Dyedkare-Izezi fue el penúltimo
faraón de la Dinastía V y durante su reinado los gobernadores
comenzaron a tener un poder mayor. El Imperio Antiguo comenzaba a
fragmentarse, al tiempo que el cargo de visir (fundamental para la
administración del estado) se desdobló en Alto y Bajo Egipto. Para
asegurarse el apoyo de estos gobernadores, el faraón Ótoes y
posteriormente Pepi II (o Fiope II), llevaron a cabo una política de
alianzas con ellos, llegando incluso a la exención de impuestos. De
estas exenciones se beneficiaron los miembros de la nobleza. Ótoes
además, concedió a la aristocracia provincial el gobierno de los
nomos del Alto Egipto con carácter hereditario. Asistimos a una
especie de feudalismo en clave egipcia.

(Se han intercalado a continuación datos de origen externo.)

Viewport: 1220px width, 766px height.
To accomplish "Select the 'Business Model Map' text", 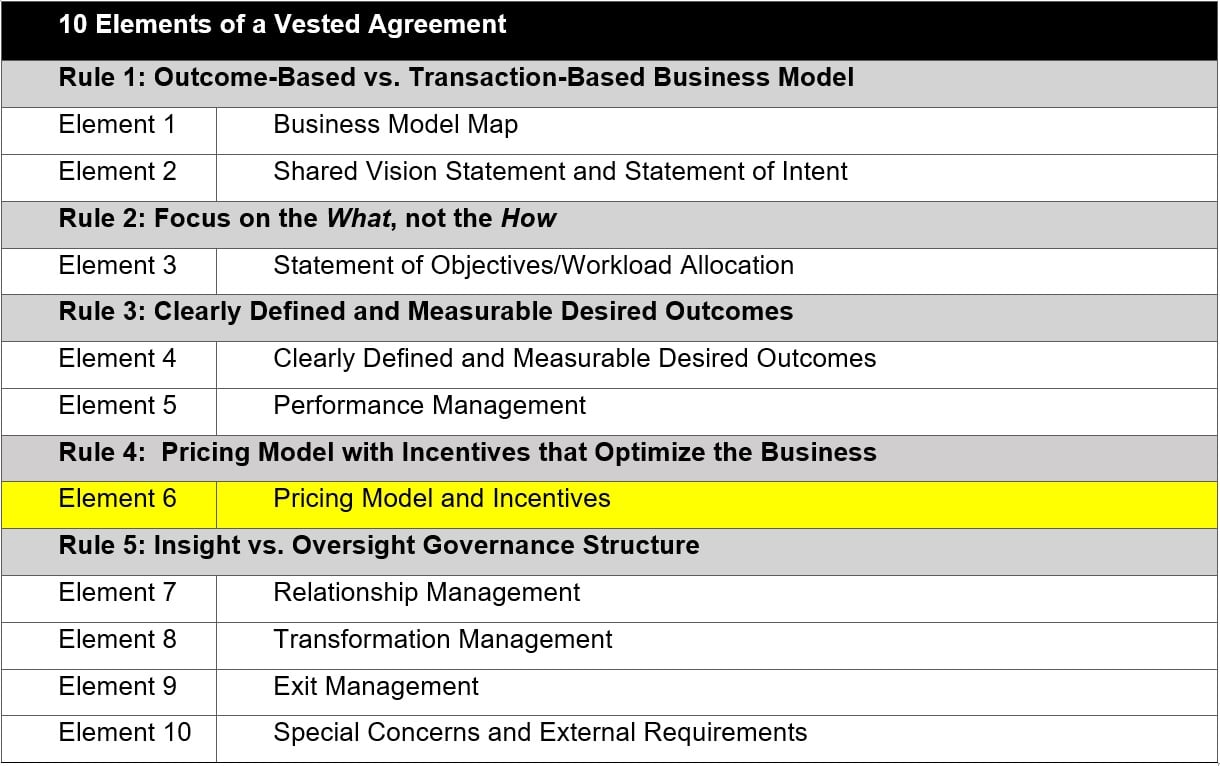I will (x=395, y=125).
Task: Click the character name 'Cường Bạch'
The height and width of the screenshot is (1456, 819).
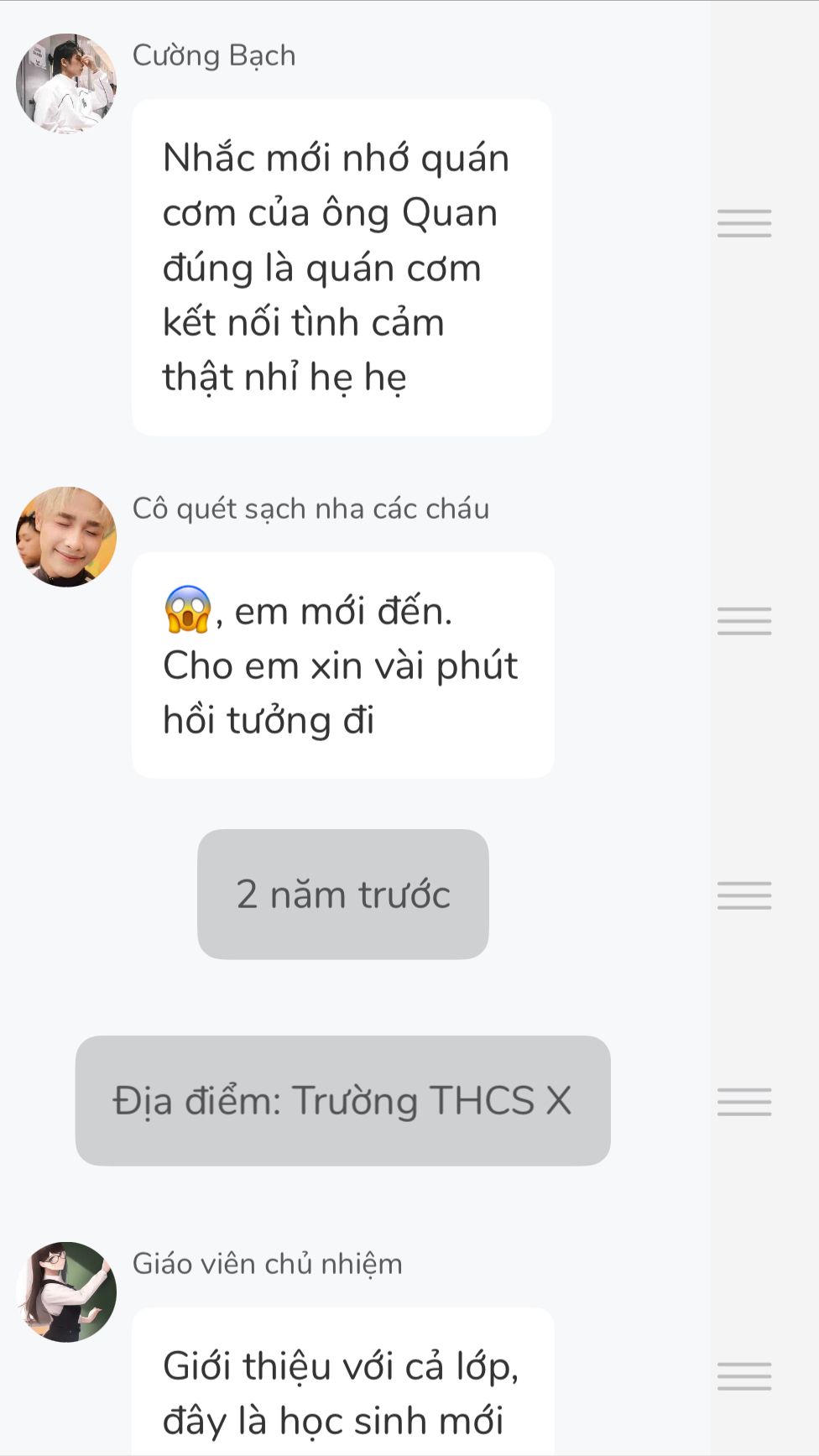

El poder del nomarca pasaba
ahora a ser un derecho propio, y no una simple delegación estatal.
Ceder poder a la nobleza era algo
impensable a comienzos del Imperio Antiguo, pues todas las tierras
del país pertenecían al rey. En estos tiempos el funcionario
trabajaba para su soberano, a cambio de los necesario para subsistir.
Pero nada es eterno, ni siquiera en el Antiguo Egipto. Con las
dinastías V y VI se fragmentó esa unidad y las actividades de los
nuevos propietarios iban contra la economía estatal. En los dominios
de los nomarcas se implantó un régimen similar al feudal, y
entonces esos mismos nobles acapararon las prerrogativas que habían
sido del faraón.
Durante el Imperio Antiguo los
funcionarios de la Administración Central, que se encargaban del
gobierno de las provincias, eran enterrados en la necrópolis real.
Con la ruptura de la unidad territorial, los nomarcas empezaron a
construir sus propias necrópolis y tumbas rupestres (esta situación
recuerda a los reinos de Taifas de Al Andalus).
Como hemos visto el poder de los
gobernadores locales aumentó durante el reinado de Pepi II con la
concesión de numerosos privilegios. Esto reforzó la autoridad de
los nomarcas y contribuyó, de forma decisiva, a la disgregación del
poder central en la capital, Menfis.